### AIM OF THE TASK
Below is a listing. Copy each line of it that holds the word "January".
━━━━━━━━━━━━━━━━━━━━
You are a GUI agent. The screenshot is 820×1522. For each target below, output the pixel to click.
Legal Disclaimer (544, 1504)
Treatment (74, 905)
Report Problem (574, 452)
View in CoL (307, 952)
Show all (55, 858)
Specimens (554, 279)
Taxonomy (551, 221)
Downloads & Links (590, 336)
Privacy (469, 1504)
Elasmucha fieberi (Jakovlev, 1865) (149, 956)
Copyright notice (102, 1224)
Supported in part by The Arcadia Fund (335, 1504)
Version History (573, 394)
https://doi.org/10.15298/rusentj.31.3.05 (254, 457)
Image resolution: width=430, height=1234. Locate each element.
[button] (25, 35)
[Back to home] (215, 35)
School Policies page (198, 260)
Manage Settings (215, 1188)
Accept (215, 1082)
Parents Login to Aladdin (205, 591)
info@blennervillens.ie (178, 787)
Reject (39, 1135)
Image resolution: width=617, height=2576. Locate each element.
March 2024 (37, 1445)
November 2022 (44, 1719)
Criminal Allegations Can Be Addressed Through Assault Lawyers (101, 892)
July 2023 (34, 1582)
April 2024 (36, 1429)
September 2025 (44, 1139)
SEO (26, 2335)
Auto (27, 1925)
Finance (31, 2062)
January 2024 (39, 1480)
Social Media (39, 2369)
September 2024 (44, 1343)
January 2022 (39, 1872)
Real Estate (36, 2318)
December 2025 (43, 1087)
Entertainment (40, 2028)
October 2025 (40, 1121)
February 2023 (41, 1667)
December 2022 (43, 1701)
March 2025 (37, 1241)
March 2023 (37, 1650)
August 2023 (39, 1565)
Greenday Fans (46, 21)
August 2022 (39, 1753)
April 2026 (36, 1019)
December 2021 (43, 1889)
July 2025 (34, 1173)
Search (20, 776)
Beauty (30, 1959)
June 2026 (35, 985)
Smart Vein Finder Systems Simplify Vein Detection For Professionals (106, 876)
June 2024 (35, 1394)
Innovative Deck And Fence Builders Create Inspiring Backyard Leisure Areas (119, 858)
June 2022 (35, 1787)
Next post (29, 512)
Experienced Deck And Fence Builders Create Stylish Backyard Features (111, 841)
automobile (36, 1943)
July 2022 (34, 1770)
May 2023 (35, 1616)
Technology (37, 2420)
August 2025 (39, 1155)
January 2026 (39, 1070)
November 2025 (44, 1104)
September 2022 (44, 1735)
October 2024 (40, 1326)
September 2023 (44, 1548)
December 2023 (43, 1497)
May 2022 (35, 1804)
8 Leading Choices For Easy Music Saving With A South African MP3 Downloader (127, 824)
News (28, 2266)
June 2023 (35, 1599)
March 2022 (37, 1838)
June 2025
━━━━━━━━━━━━━━━━━━━━
### FINISHED TASK
January 2024 (39, 1480)
January 2022 (39, 1872)
January 2026 (39, 1070)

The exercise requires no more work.